Instructions for the task:
Identify every line in the entries below that contains the word "icon", and copy each of those lines in full.

Material supplied:
• • • • • • •

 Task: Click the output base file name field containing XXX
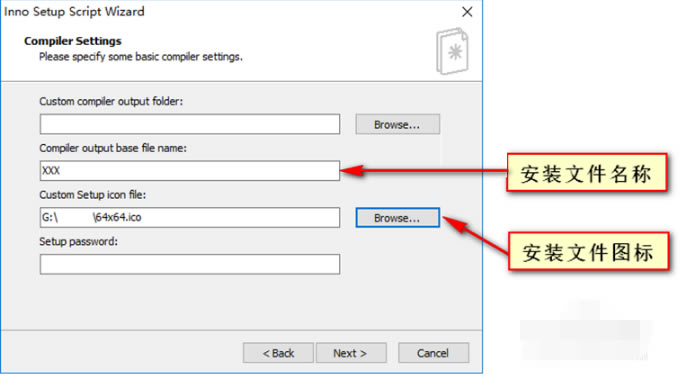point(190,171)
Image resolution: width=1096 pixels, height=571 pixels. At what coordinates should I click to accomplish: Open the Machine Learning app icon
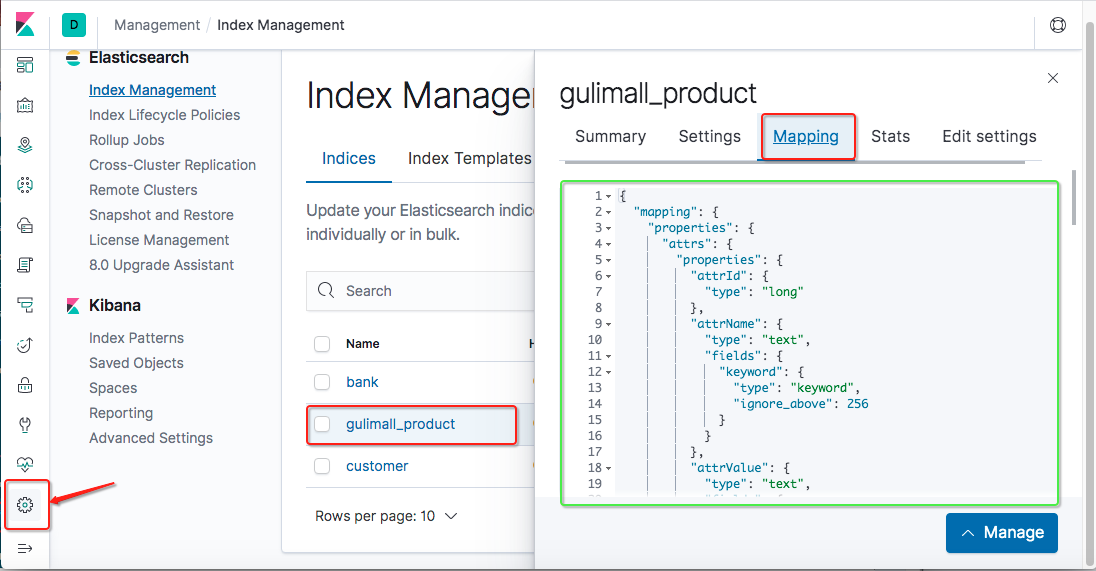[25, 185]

• • • • • • •

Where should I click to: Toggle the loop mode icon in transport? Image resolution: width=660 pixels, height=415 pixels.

• • • • • • •

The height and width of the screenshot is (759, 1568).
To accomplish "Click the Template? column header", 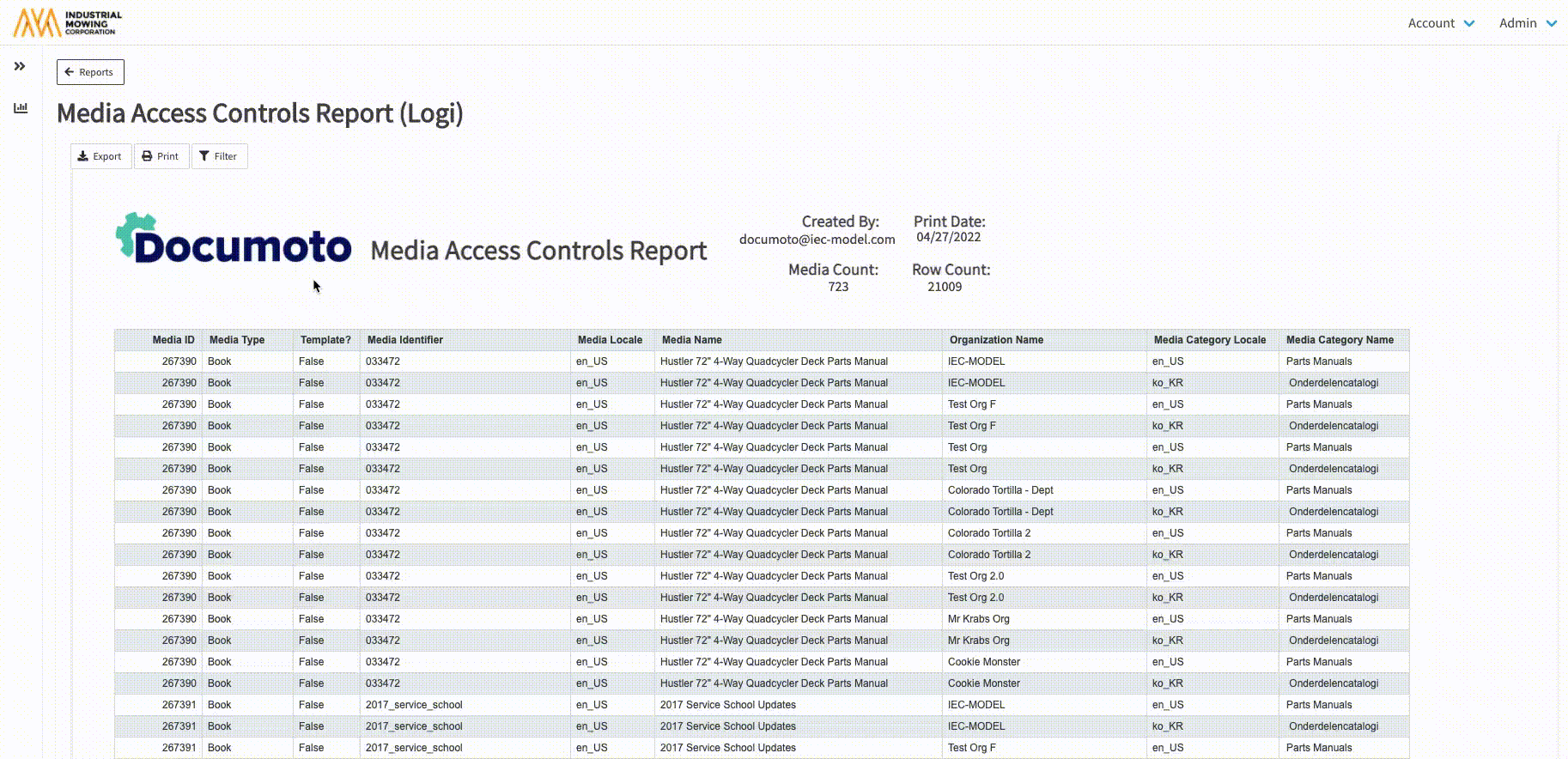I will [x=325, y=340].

• • • • • • •

The solution:
Image resolution: width=1096 pixels, height=571 pixels. At what coordinates should I click to accomplish: Open the Machine Learning app icon
Where should I click to: Toggle the loop mode icon in transport? Image resolution: width=660 pixels, height=415 pixels.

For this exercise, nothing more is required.